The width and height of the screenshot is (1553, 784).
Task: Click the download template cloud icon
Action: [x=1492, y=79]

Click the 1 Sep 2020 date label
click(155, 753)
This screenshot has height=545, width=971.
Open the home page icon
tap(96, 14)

==*==

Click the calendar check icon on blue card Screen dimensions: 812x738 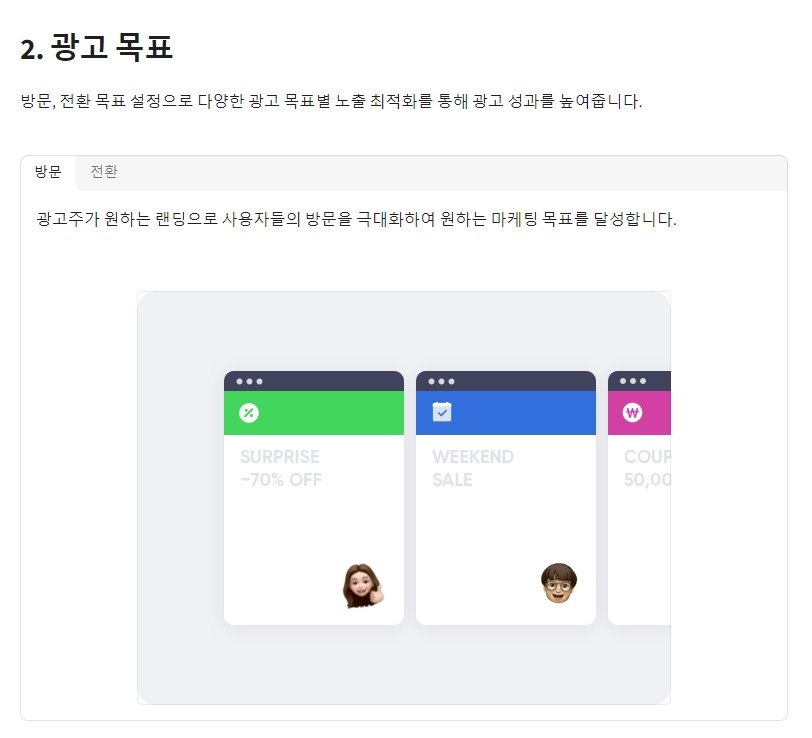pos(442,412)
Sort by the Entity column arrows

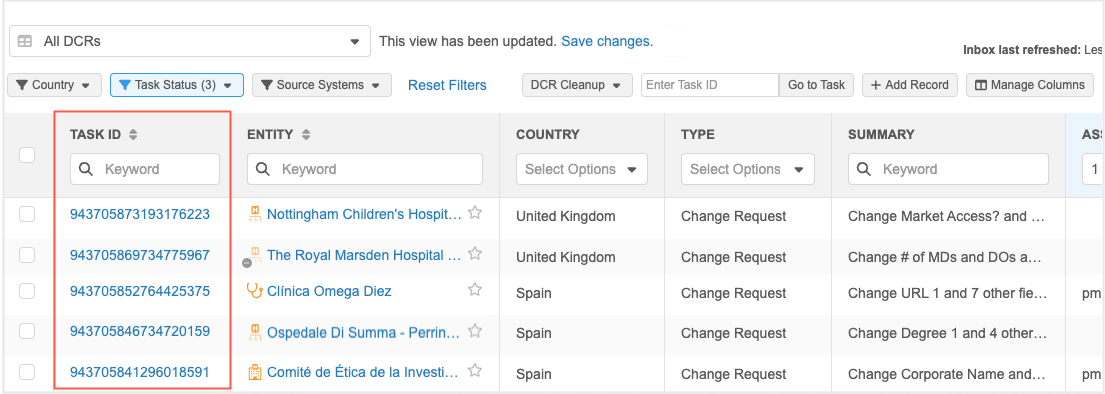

==*==

== Objective ==
Render the lines of the records, from the line containing "The width and" up to and including the line containing "tap(96, 14)", as a Markdown table with two columns: Number, giving each row's sequence number, and Entry, giving the line itself. Omit blank lines.

== Final result ==
| Number | Entry |
|---|---|
| 1 | The width and height of the screenshot is (1553, 784). |
| 2 | Task: Click the download template cloud icon |
| 3 | Action: [x=1492, y=79] |
| 4 | Click the 1 Sep 2020 date label |
| 5 | click(155, 753) |
| 6 | This screenshot has height=545, width=971. |
| 7 | Open the home page icon |
| 8 | tap(96, 14) |